4.薬剤との因果関係は明らかではないが、外国において本剤を含むPDE5阻害剤投与後に、まれに、急激な聴力低下又は突発性難聴が報告されており、これらの患者では、耳鳴りや眩暈を伴うことがある。
5.アルコール飲用時に本剤を投与した外国の臨床薬理試験(本剤10mg、20mg)において、アルコール血中濃度、本剤の血漿中濃度のいずれも相互に影響を受けなかったが、アルコールを高用量<0.7g/kg>飲用した被験者において、眩暈や起立性低血圧が報告された。
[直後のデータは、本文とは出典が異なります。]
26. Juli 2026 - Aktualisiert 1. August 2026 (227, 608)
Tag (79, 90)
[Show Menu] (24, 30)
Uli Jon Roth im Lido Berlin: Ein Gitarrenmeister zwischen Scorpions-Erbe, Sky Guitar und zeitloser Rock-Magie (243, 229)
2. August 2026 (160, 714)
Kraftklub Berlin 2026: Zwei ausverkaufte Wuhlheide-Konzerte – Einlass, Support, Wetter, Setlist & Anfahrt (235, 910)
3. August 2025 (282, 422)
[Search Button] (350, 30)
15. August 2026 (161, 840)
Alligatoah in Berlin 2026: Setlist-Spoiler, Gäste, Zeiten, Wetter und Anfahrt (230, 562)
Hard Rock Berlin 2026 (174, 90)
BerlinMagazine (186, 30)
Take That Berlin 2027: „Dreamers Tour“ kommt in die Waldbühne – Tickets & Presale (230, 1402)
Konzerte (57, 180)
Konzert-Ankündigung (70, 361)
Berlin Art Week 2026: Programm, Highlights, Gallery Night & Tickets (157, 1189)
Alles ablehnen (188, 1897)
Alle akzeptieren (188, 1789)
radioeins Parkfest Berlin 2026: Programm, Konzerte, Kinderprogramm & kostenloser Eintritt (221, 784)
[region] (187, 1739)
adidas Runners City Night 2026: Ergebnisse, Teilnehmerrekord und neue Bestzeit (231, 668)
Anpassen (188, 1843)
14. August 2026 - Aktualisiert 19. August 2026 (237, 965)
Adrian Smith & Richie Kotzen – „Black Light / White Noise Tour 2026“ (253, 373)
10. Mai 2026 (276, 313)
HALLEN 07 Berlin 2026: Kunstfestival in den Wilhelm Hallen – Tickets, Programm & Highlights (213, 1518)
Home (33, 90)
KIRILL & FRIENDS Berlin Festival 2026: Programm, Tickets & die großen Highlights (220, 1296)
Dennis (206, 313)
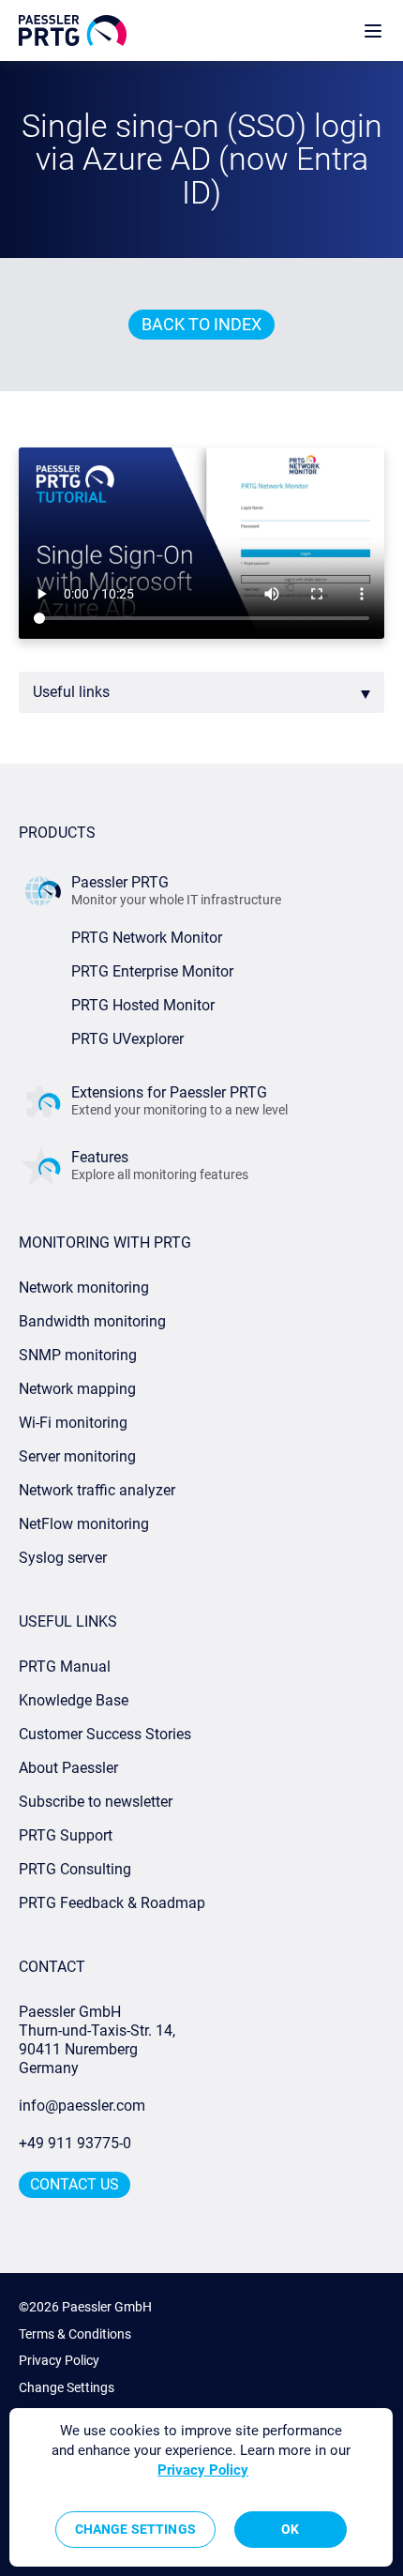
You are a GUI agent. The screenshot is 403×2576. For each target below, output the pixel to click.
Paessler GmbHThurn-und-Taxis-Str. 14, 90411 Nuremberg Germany (99, 2040)
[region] (201, 2487)
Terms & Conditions (75, 2333)
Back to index (201, 324)
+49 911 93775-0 (75, 2143)
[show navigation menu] (373, 30)
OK (290, 2529)
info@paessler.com (82, 2105)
6.25mg/kg/day以上の用量でタダラフィルをイヌに3〜12カ月間連日経口投与した毒性試験において、精巣重量低下、精細管上皮変性、精巣上体精子数減少が認められたとの報告がある。ヒトにおける精子形成能に対する影響を検討した外国臨床試験の一部では平均精子濃度減少が認められたが、精子運動率、精子形態及び生殖ホルモン値はいずれの試験においても変化が認められなかった。
(保険給付上の注意)
1.本製剤の効能・効果は、「肺動脈性肺高血圧症」である。
2.本製剤が「勃起不全」の治療目的で処方された場合には、保険給付の対象としないこととする。